Please repeat the lines of the material below exactly, starting with the one that contains "Priapulida (85, 2384)" and ending with the last.
※ ※ ※
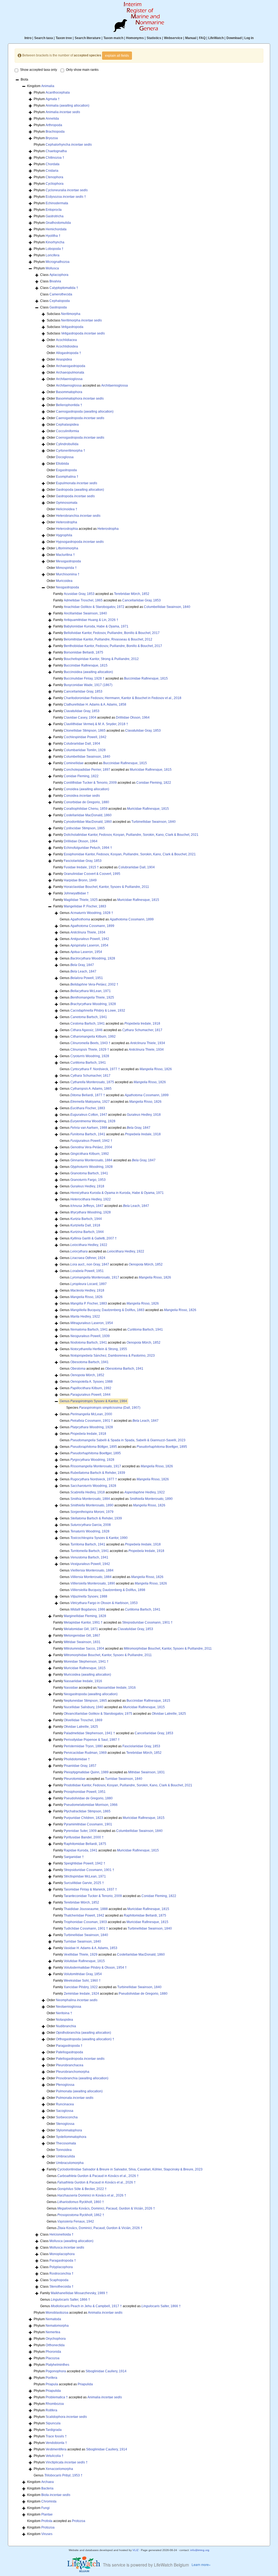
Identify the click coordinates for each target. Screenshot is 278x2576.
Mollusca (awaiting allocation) (71, 2241)
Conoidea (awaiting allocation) (86, 789)
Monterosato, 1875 (92, 1082)
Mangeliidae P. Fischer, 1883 (85, 906)
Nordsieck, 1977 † (93, 1479)
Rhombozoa (55, 2404)
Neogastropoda (67, 587)
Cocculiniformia (67, 431)
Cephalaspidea (67, 424)
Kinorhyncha (55, 242)
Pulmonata (74, 2098)
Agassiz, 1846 (86, 1030)
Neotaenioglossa (68, 2006)
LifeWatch (216, 38)
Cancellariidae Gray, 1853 (141, 600)
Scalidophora (66, 2417)
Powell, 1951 (86, 978)
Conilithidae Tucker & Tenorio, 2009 (90, 783)
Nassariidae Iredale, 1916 (83, 1681)
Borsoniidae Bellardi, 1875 (83, 652)
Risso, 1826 (156, 1069)
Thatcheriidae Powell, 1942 (84, 1915)
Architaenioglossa (69, 379)
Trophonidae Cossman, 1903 (85, 1922)
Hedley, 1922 (90, 1199)
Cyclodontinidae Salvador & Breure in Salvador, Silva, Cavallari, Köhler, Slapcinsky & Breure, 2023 (130, 2169)
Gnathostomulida (58, 223)
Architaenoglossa (69, 385)
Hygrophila (64, 535)
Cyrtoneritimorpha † (70, 450)
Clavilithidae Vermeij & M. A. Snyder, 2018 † (96, 724)
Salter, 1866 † (70, 2299)
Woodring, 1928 (92, 958)
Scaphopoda (58, 2280)
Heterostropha (66, 522)
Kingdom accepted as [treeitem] (56, 2521)
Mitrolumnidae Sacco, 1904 (84, 1648)
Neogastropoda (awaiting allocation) (91, 1694)
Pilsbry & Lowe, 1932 (97, 1010)
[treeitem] (93, 1401)
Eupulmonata (76, 483)
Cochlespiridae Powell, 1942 (85, 737)
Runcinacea (65, 2104)
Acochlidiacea (66, 340)
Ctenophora (54, 177)
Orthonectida (55, 2345)
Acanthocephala (58, 92)
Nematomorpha (57, 2326)
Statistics (154, 38)
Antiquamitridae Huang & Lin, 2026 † (91, 620)
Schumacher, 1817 (142, 1030)
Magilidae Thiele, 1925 (81, 900)
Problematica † (57, 2397)
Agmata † (53, 99)
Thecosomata (66, 2143)
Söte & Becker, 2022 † (82, 2189)
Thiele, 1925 (92, 997)
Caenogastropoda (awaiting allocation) (84, 411)
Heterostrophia (67, 529)
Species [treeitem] (103, 1408)
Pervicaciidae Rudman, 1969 (85, 1753)
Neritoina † (64, 2013)
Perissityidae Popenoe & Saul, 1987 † (92, 1740)
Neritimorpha (70, 314)
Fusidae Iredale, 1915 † (81, 867)
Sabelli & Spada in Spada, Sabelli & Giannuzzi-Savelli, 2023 (127, 1440)
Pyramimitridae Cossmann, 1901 (88, 1824)
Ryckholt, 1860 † (80, 2202)
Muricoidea (64, 581)
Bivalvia (55, 281)
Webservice (173, 38)
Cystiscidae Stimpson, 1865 (84, 828)
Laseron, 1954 (89, 945)
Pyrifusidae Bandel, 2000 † (84, 1837)
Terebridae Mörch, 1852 (131, 594)
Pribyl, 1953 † (63, 2475)
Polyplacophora (61, 2267)
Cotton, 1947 (88, 1115)
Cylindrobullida (67, 444)
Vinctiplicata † (67, 2462)
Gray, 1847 (82, 965)
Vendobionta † (56, 2443)
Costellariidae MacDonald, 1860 (88, 815)
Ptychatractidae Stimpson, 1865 (87, 1811)
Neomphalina (76, 2000)
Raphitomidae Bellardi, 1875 (85, 1844)
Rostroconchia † (61, 2273)
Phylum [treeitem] (52, 92)
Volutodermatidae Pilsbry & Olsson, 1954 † (95, 1967)
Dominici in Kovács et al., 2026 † (91, 2195)
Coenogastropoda (80, 437)
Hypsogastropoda (80, 542)
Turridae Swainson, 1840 (123, 1779)
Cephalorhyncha (69, 144)
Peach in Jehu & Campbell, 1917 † (86, 2306)
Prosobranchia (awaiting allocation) (82, 2078)
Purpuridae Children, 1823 (83, 1818)
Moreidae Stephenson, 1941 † (86, 1661)
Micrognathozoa (58, 262)
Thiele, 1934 (87, 932)
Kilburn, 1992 (93, 1036)
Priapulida (85, 2384)
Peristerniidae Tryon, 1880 (83, 1746)
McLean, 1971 (90, 991)
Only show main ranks (82, 70)
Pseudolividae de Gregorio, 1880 (88, 1798)
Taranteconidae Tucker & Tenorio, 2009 (93, 1896)
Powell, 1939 (90, 1336)
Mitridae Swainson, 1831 (82, 1642)
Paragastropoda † (69, 2046)
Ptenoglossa (65, 2085)
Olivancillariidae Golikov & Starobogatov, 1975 (98, 1714)
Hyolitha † (53, 236)
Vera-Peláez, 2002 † (94, 984)
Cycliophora (55, 184)
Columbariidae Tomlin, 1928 (85, 750)
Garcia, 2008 (90, 1525)
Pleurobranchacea (69, 2065)
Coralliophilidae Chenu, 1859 (86, 809)
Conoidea (82, 796)
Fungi (45, 2508)
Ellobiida (62, 464)
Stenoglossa (65, 2124)
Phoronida (53, 2352)
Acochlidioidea (67, 346)
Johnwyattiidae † (76, 893)
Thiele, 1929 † (89, 1049)
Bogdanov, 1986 (87, 1609)
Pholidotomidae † (77, 1759)
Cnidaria (52, 171)
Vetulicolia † (55, 2456)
※ ※ ※
Response >>
Priapulida (85, 2384)
Peristerniidae Tryon, 1880 (83, 1746)
McLean, 1971 (90, 991)
Only show main ranks (82, 70)
Pseudolividae de Gregorio, 1880 (88, 1798)
Taranteconidae Tucker & Tenorio, 2009 (93, 1896)
Powell, 1939 (90, 1336)
Mitridae Swainson, 1831 (82, 1642)
Paragastropoda † (69, 2046)
Ptenoglossa (65, 2085)
Olivancillariidae Golikov & Starobogatov, 1975 (98, 1714)
Hyolitha † (53, 236)
Vera-Peláez, 2002 † (94, 984)
Cycliophora (55, 184)
Columbariidae Tomlin, 1928 (85, 750)
Garcia, 2008 (90, 1525)
Pleurobranchacea (69, 2065)
Coralliophilidae Chenu, 1859 (86, 809)
Conoidea (82, 796)
Fungi (45, 2508)
Ellobiida (62, 464)
Stenoglossa (65, 2124)
Phoronida (53, 2352)
Acochlidioidea (67, 346)
Johnwyattiidae † (76, 893)
Thiele, 1929 † (89, 1049)
Bogdanov, 1986 (87, 1609)
Pholidotomidae † (77, 1759)
Cnidaria (52, 171)
Vetulicolia † (55, 2456)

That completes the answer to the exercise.